Nonprofit organization in Washington D.C., United States

PeerForward, formerly College Summit, is a national nonprofit organization focused on supporting low-income students in accessing college and career pathways. In high schools across the nation, PeerForward trains and deploys teams of selected juniors and seniors to encourage peers to complete college-related milestones.

== History ==
In 1993, Keith Frome, J.B. Schramm and Derek Canty started a teen education center in the basement of a community center in low-income in Washington, D.C., working with students who had the intelligence, resiliency, and grit to succeed in college and careers, but did not know how to pursue post-secondary education. Through this program, they witnessed firsthand the transformative influence that one student could have on pushing their friends toward higher education.

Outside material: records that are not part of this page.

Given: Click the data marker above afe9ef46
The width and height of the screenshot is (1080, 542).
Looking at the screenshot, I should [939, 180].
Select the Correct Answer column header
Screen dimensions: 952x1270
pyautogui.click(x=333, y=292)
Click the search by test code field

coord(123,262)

In 1996, they established College Summit Incorporated, which now operates as PeerForward, based on a fundamental question: "Who is the most influential person to a 17-year-old?" Their answer: "Another 17-year-old."

In 2015, College Summit received a preliminary version of a five-year study they had commissioned from the American Institutes for Research. The report found no difference in college enrollment between participating and nonparticipating schools, suggesting that the program had little impact. In response, the organization rebranded itself as PeerForward and changed some aspects of the program, including reducing the fees charged to participating schools.

A Stanford Social Innovation Review essay, "Cutting Costs to Increase Impact," analyzed these changes. In the 2017–18 school year, 114 teams of influential 11th- and 12th-graders trained by PeerForward mobilized to run campaigns (events, peer-to-peer coaching, awareness) to reach 110,000 of their classmates and peers. Independent researchers from the University of Pittsburgh found that PeerForward high schools had a 26% higher rate of Free Application for Federal Student Aid (FAFSA) completion compared to similar schools without the program. The effect resulted in an estimated $13 million more in grants and scholarships available to pay for school. However, there is as yet no evidence that PeerForward is increasing college enrollment.